Tanggapan Dewan Terkait Anggapan Legalisasi LGBT dan Perzinahan di RUU PKS

Bagikan ke :

Pati, SMJTimes.com – Pembahasan Rancangan Undang-Undang (RUU) tentang Penghapusan Kekerasan Seksual atau RUU PKS masih belum ada kejelasan hingga kini.

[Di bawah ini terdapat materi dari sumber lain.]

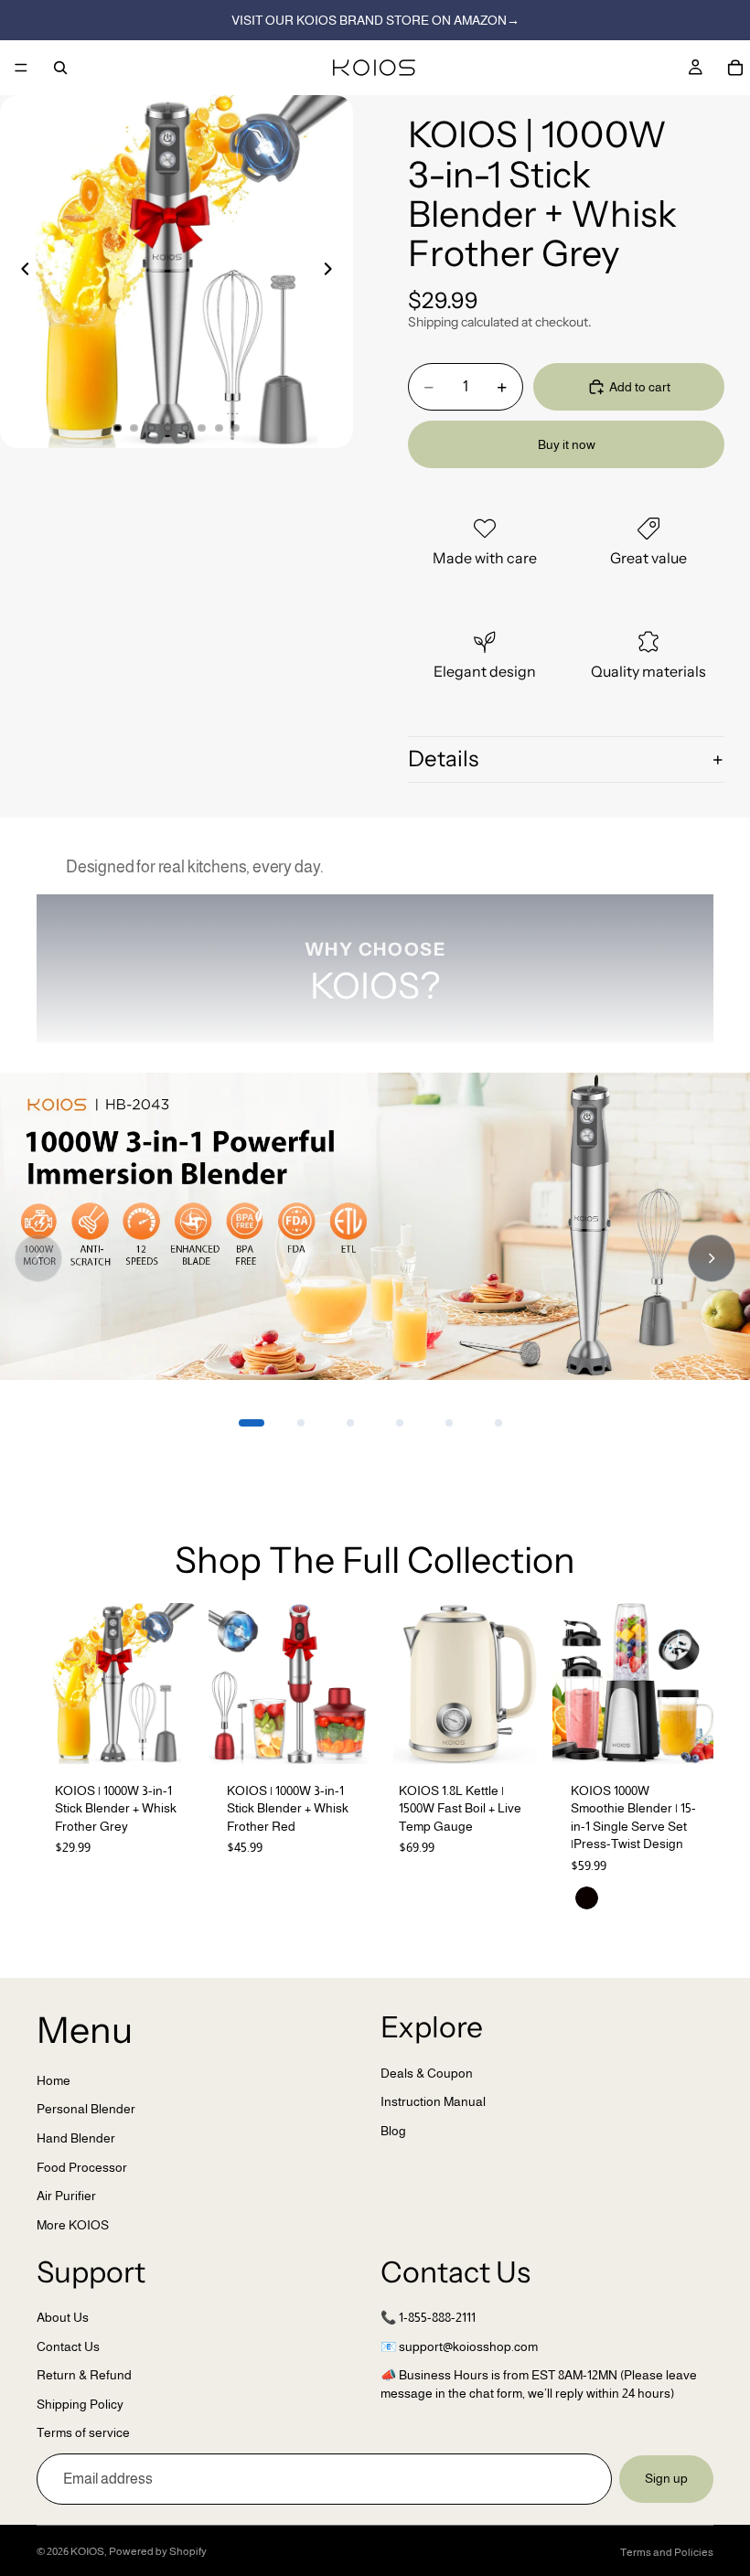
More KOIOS (73, 2225)
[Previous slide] (20, 271)
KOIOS (87, 2551)
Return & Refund (84, 2375)
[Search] (60, 68)
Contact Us (68, 2345)
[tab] (251, 1423)
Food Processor (82, 2167)
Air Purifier (66, 2195)
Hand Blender (76, 2138)
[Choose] (513, 1735)
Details (443, 758)
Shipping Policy (80, 2404)
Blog (393, 2130)
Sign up (666, 2478)
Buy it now (566, 444)
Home (53, 2080)
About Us (63, 2317)
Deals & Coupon (426, 2073)
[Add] (169, 1735)
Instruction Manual (433, 2101)
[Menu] (21, 68)
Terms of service (83, 2432)
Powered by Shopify (158, 2551)
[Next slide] (333, 271)
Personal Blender (86, 2108)
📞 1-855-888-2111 (428, 2317)
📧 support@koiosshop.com (459, 2345)
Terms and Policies (666, 2552)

Padahal urgensi pembahasan RUU PKS sudah bergulir sejak 2017 bahkan sudah masuh Program Legislasi Nasional (Prolegnas) 2018.

RUU PKS ini dinilai sangat penting untuk memberikan hak-hak terhadap korban kekerasan seksual berupa penanganan, perlindungan, dan pemulihan korban serta keluarga.

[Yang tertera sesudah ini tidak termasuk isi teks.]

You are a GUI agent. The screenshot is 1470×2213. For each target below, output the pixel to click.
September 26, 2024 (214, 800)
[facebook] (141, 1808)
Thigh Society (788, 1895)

Pasalnya berdasarkan data Komnas Perempuan tahun 2017 menunjukkan bahwa kekerasan pada ranah personal tertinggi terjadi melalui kekerasan fisik 42 persen, kekerasan seksual 34 persen, kekerasan psikis 14 persen, dan sisanya kekerasan ekonomi.

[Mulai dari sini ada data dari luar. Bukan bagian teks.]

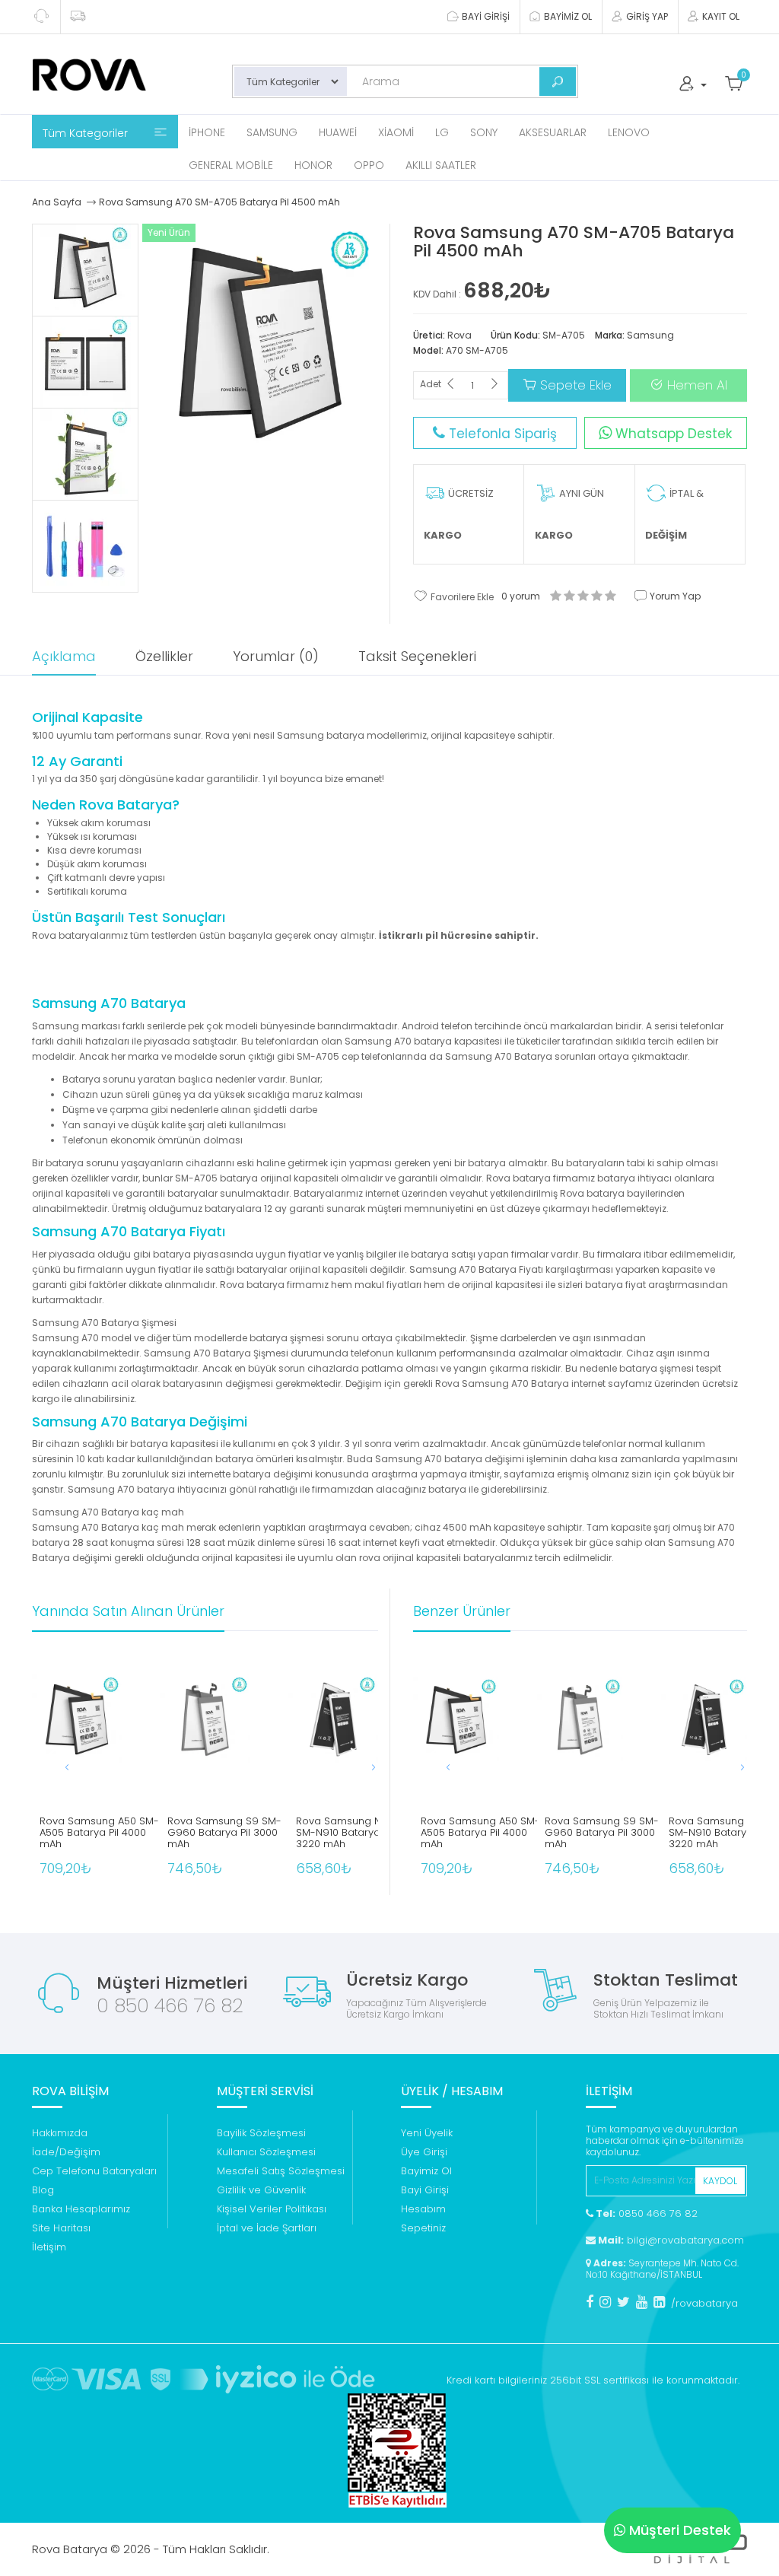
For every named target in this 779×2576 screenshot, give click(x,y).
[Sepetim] (733, 87)
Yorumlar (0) (276, 656)
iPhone (207, 132)
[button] (358, 1767)
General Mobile (231, 165)
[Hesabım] (692, 87)
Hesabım (423, 2209)
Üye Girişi (424, 2152)
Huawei (338, 132)
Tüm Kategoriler (87, 133)
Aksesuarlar (553, 132)
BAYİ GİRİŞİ (484, 16)
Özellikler (164, 656)
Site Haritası (61, 2228)
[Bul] (557, 81)
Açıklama (64, 656)
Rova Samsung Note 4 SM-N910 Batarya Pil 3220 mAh (351, 1833)
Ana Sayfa (56, 202)
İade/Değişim (66, 2152)
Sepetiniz (423, 2228)
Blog (43, 2190)
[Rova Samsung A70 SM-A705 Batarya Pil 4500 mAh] (85, 270)
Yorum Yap (674, 596)
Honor (313, 165)
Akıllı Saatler (440, 165)
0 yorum (520, 596)
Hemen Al (695, 385)
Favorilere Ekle (461, 596)
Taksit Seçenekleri (417, 656)
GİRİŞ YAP (646, 16)
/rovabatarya (704, 2303)
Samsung (271, 132)
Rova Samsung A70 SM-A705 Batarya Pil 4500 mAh (219, 202)
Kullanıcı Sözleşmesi (266, 2152)
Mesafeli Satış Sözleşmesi (281, 2171)
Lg (442, 132)
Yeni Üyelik (427, 2133)
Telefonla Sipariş (501, 434)
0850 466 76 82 (645, 2213)
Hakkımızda (59, 2133)
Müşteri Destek (680, 2529)
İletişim (49, 2247)
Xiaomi (396, 132)
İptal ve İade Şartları (266, 2228)
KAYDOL (720, 2180)
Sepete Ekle (574, 385)
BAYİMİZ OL (567, 16)
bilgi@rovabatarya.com (670, 2240)
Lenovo (629, 132)
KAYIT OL (719, 16)
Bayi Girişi (425, 2190)
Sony (484, 132)
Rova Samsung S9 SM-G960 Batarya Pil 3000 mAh (224, 1833)
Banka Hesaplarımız (81, 2209)
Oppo (369, 165)
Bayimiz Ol (426, 2171)
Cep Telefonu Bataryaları (94, 2171)
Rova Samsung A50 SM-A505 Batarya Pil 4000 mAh (99, 1833)
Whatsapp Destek (672, 434)
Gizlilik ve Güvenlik (261, 2190)
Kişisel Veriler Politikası (271, 2209)
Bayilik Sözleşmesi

Meski demikian yang masih menjadi momok perhatian dalam RUU PKS bukan dari prinsipnya melainkan sejumlah pasal yang dianggap masyarakat justru melegalkan perzinaan dan LGBT.

Pasalnya, apabila perilaku seksual perzinaan dan LGBT yang dilakukan tanpa adanya kekerasan dianggap bukan suatu masalah. Hal ini tentunya bertentangan dengan prinsip moral bangsa ketimuran.

Warsiti, anggota DPRD Pati, pun turut memberikan respons terhadap pasal kontroversi tentang perzinaan dan LGBT tersebut.

Ia mengungkapkan meski tidak setuju dengan prilaku LGBT, ia mengakui perilaku tersebut sulit dicegah. Sehingga menurutnya poin tersebut harusnya dikesampingkan.

“Bagi saya LGBT itu sudah kodrati, Mas. Walaupun saya juga tidak setuju. Siapa yang bisa menghentikan LGBT,” kata politisi Partai Hanura, Jumat (15/1/2021).

Hemat Warsiti, pemerintah harusnya menitikberatkan pada redaksi kekerasan seksual sebagai fenomena yang harus dipecahkan secepatnya. Serta segera bisa disahkan mengingat urgensi RUU ini.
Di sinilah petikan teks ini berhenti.